**Work item**
Find each line in the records below that contains the word "Remove", and copy it out.

**Input for this task**
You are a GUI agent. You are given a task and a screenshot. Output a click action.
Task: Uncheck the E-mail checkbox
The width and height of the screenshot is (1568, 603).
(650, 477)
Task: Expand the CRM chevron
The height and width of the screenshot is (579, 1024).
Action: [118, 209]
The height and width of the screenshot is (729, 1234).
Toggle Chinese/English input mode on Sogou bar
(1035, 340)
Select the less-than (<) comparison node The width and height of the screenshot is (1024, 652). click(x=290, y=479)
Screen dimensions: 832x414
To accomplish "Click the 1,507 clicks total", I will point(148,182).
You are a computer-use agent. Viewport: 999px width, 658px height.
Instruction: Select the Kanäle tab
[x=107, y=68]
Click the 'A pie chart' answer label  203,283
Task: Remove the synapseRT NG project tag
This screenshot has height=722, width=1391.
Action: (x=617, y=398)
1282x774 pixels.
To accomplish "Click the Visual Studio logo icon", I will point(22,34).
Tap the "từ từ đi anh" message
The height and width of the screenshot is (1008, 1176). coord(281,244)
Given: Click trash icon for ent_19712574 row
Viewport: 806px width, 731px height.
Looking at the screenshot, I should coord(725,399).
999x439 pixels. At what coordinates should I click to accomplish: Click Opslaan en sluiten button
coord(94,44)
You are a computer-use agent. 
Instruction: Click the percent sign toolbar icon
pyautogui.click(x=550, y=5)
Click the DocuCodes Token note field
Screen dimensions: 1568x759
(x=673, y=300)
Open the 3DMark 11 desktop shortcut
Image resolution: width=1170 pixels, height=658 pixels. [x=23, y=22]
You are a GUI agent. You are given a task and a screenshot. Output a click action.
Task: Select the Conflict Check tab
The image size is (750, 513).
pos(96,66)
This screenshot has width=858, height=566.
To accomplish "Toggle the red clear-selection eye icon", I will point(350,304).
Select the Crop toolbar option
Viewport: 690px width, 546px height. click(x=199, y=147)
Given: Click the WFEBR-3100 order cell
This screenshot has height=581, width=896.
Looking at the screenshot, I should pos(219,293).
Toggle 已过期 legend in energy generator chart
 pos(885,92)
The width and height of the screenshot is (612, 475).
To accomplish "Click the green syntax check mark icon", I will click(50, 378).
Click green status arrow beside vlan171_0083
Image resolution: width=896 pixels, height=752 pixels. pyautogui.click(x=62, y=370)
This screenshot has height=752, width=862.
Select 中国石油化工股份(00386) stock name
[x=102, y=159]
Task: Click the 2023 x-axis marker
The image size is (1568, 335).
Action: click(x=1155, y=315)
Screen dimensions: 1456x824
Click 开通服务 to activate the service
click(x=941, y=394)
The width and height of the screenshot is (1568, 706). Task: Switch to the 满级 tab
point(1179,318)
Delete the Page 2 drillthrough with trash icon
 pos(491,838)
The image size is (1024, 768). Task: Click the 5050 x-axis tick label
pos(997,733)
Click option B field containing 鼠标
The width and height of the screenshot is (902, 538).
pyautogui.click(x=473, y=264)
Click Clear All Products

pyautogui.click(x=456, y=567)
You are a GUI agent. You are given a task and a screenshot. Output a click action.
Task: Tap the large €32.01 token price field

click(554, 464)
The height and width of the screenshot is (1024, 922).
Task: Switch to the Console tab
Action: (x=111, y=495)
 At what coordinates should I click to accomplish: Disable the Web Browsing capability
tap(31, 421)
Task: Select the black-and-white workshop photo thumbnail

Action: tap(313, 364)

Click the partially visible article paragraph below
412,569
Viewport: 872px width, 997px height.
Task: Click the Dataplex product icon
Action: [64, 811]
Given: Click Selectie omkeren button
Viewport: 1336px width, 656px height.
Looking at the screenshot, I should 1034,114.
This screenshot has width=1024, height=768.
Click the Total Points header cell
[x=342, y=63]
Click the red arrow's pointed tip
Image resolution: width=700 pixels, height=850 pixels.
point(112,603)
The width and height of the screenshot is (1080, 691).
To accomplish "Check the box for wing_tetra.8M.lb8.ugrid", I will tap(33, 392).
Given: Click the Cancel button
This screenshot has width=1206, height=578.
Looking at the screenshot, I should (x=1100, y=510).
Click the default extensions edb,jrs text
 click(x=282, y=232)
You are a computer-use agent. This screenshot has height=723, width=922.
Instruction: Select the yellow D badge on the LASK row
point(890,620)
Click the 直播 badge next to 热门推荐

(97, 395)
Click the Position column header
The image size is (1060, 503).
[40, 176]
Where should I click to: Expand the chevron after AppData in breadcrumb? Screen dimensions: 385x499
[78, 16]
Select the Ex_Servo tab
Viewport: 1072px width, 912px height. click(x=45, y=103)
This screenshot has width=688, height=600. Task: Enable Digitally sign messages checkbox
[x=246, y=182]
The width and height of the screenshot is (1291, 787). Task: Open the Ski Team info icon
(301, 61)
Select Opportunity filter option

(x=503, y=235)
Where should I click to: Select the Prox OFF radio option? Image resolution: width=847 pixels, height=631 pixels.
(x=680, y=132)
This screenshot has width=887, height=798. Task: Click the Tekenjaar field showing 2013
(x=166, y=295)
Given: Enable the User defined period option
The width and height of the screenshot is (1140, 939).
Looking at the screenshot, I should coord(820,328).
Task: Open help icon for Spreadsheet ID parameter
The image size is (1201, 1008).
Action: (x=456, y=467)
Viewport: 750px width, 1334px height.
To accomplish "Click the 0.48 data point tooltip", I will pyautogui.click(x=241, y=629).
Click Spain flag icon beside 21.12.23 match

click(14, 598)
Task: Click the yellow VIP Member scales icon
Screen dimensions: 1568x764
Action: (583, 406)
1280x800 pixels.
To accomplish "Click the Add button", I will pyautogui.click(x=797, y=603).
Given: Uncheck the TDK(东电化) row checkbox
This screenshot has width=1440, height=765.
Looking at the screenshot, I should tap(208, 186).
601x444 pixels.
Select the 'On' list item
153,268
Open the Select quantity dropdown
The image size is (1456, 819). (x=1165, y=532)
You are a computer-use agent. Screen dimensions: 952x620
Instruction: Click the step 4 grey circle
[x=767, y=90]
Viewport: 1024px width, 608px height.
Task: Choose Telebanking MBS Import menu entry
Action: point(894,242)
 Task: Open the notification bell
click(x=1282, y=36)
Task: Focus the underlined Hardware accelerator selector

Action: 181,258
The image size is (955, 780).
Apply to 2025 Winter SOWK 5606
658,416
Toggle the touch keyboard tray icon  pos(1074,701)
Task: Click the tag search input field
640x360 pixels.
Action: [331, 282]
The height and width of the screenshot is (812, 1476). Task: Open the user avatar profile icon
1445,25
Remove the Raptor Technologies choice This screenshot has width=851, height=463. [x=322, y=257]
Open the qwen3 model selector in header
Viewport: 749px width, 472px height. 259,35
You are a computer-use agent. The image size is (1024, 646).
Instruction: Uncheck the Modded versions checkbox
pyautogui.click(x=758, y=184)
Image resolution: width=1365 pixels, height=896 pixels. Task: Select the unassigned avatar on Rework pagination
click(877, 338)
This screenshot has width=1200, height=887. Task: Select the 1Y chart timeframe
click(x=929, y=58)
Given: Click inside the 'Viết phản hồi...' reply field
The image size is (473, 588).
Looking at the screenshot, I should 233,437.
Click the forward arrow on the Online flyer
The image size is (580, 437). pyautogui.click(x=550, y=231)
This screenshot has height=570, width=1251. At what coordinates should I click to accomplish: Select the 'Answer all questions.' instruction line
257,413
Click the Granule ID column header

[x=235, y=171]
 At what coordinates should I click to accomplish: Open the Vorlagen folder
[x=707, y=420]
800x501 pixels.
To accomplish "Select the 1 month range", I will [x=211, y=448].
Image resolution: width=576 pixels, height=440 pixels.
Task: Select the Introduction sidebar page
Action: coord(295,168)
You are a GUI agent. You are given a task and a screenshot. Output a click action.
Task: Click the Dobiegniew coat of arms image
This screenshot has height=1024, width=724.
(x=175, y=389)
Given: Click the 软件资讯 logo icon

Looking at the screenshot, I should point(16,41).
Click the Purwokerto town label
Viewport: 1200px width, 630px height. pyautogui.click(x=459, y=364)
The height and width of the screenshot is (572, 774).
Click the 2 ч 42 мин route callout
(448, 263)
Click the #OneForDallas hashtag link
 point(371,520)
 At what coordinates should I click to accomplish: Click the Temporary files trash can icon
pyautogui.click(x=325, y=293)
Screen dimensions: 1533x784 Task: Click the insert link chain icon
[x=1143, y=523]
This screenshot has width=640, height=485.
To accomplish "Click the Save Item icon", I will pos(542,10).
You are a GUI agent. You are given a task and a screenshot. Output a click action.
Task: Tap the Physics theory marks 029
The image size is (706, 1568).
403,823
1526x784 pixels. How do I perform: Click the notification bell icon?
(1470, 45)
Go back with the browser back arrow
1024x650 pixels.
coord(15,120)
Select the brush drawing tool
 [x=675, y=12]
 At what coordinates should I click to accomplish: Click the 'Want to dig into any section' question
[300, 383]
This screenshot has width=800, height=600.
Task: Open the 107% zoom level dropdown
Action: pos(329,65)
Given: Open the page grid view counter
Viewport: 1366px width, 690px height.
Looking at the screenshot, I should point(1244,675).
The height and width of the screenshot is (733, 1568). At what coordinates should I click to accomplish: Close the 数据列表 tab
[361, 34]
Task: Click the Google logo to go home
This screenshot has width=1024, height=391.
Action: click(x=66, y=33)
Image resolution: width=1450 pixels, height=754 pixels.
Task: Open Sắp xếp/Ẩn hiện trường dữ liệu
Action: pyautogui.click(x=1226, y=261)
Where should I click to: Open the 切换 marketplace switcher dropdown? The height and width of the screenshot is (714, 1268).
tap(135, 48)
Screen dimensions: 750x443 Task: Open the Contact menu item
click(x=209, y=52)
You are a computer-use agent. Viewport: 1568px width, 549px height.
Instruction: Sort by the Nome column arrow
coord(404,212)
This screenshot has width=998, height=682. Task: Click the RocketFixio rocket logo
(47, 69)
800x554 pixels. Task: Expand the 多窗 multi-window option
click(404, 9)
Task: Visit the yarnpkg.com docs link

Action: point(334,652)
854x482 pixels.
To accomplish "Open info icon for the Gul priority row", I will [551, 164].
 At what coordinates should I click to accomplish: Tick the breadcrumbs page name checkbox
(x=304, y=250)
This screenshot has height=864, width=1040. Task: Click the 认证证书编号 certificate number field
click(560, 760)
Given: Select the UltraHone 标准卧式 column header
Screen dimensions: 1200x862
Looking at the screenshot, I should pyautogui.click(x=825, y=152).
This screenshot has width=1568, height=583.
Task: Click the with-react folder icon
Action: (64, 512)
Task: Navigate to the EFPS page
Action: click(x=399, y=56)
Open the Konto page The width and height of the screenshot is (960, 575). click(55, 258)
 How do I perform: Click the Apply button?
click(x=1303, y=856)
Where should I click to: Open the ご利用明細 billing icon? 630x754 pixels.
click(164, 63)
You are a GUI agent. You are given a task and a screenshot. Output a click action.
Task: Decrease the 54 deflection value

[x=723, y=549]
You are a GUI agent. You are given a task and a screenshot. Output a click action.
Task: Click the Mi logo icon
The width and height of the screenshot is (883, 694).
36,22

**Answer space**
Task: Remove the synapseRT NG project tag
Remove the Raptor Technologies choice This screenshot has width=851, height=463. [x=322, y=257]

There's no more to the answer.